Tuesday, January 31, 2012

Delicatessen



In Delicatessen, Jean-Pierre Juenet casts his usual eclectic assortment of characters, including a Sweeney Todd like murderous butcher, an ex-circus performer, and two men who manufacture cans which make animal sounds—to name a few.  An apartment building in post-apocalyptic France serves as the fun house in which the lives of these characters collide in an absurd series of events.  One of the most strikingly aesthetic qualities of the film is Juenet’s use of color.  The entire film has a very warm quality; some scenes appear to glow orange while others seems to be infected with a surreal toxic lime green light.
  
The film is periodically punctuated with more still shots of the apocalyptic city landscape showing decrepit buildings shrouded in a dreamlike orange mist.  The green illumination is more prevalent in scenes depicting water—either in the underground world or in the bathroom flood scene.  In the sewers and tunnels of the underground the water takes on the color of electric mountain dew.  
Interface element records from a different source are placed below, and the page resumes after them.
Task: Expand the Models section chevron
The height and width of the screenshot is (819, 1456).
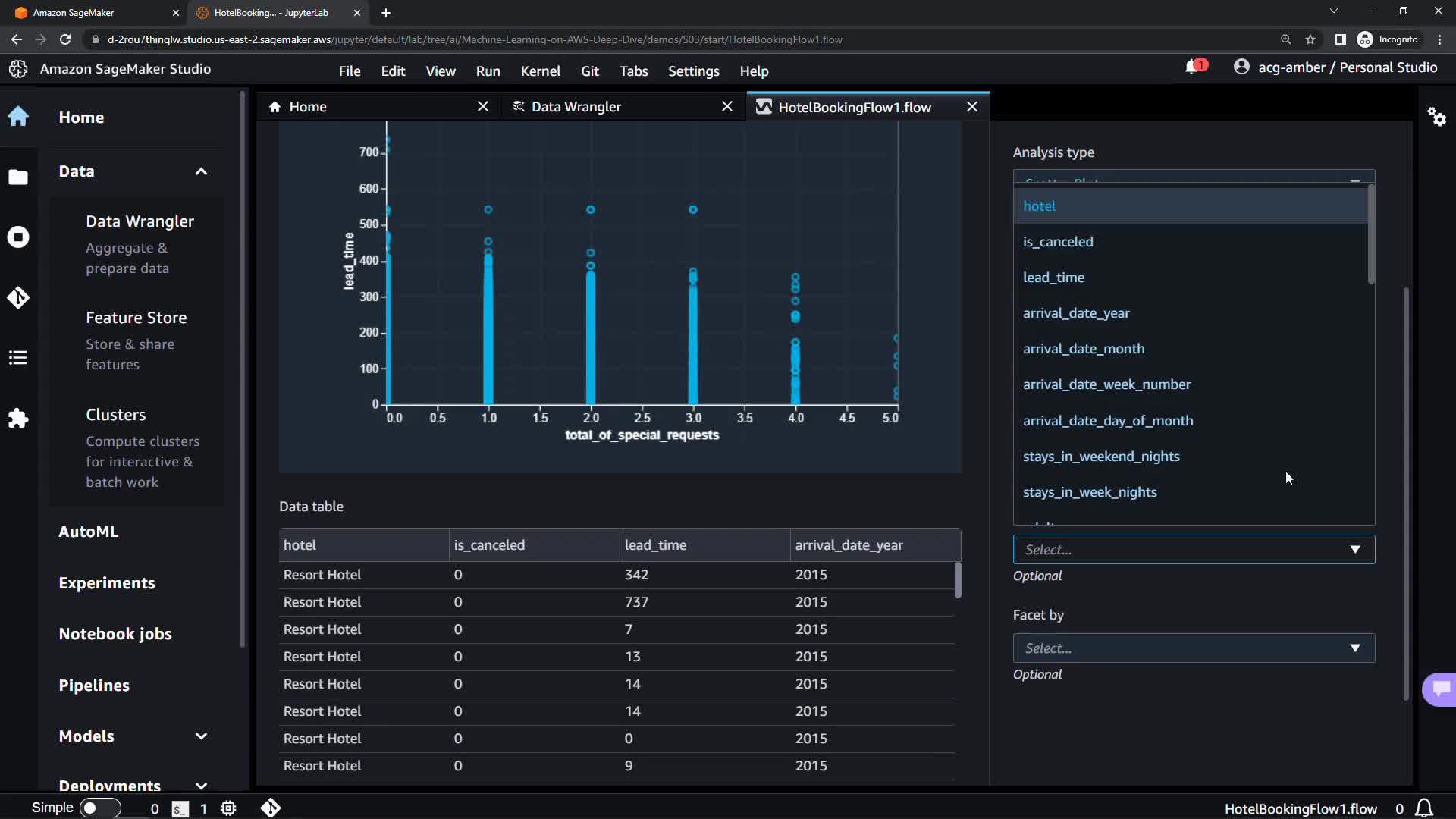Action: pos(201,736)
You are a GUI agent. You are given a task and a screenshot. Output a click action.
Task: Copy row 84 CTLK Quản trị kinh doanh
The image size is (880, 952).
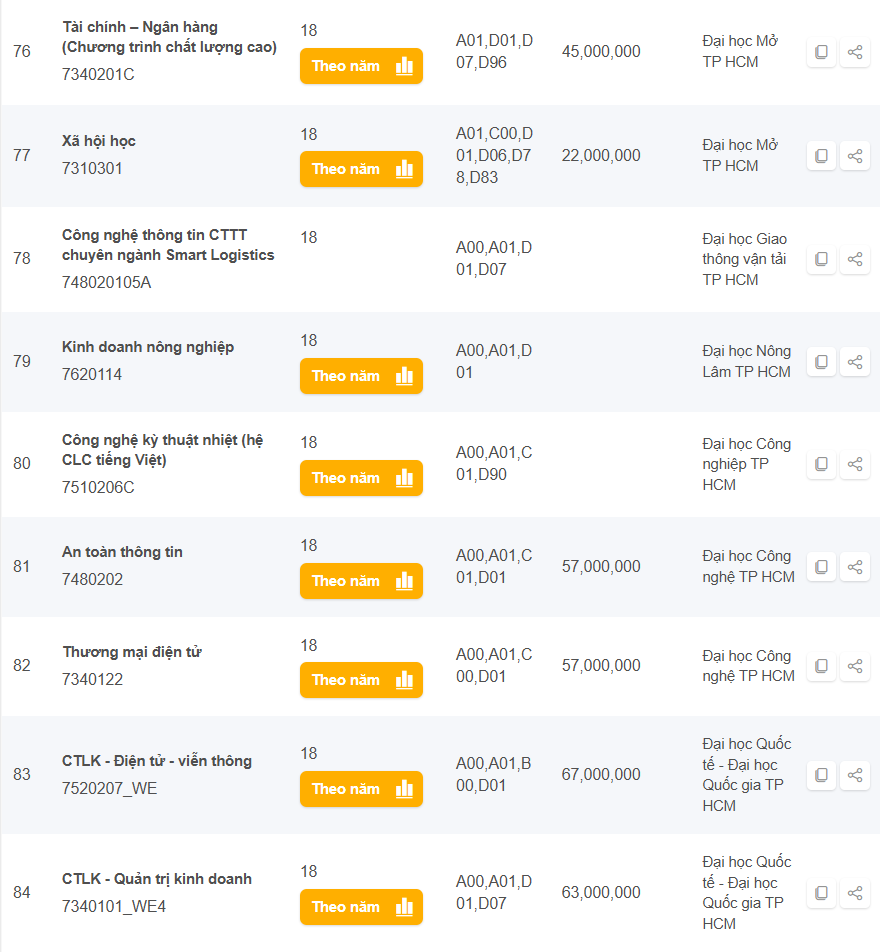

In the bathroom scene, the water takes on the color of sea green emerald.  In each instance, Jeunet acts as a painter, heightening the saturation of colors in reality to achieve a certain ambience.  
While the entire film takes on this warm glow, Jeunet also makes specific color choices for set.  He frequently makes use of green and red in clothing, objects, and rooms.  For example, the kitchen is almost entirely green—both in the objects it contains and way it is filmed.  Characters in the kitchen will frequently be wearing burgundy.  There is a dramatic juxtaposition of complimentary colors that is apparent yet subtle.  This effect creates a feeling of surreal implacability--the setting is familiar yet very strange.
            This feeling of implacability is also echoed in the set objects that Jeunet selects.  While the film is obviously set in the distant future, there is a 1940s kitsch quality to the objects shown in it, creating an anachronistic paradox where the viewer is unsure of where to position himself.  There is a certain emphasis on the materiality of objects in film.  In the opening credits, the camera slowing pans over an assortment of odd trinkets, mementos, lost toys, mysterious artifacts, and obsolescent technologies.  Each object is so specific and poignant that it takes on a personality of its own, each with its own history.  Later in the film, there is a sequence of scenes focusing on the television.  The flickering of the old fashioned television seems to reference both the materiality of television set, the screen, and of cinema itself.  During the final fight sequence, there is as much footage of the television as there is of the characters; the television itself becomes an actor in the film, illustrating just how Jeunet manipulates film to create surreal situations where objects become actors and time becomes implacable.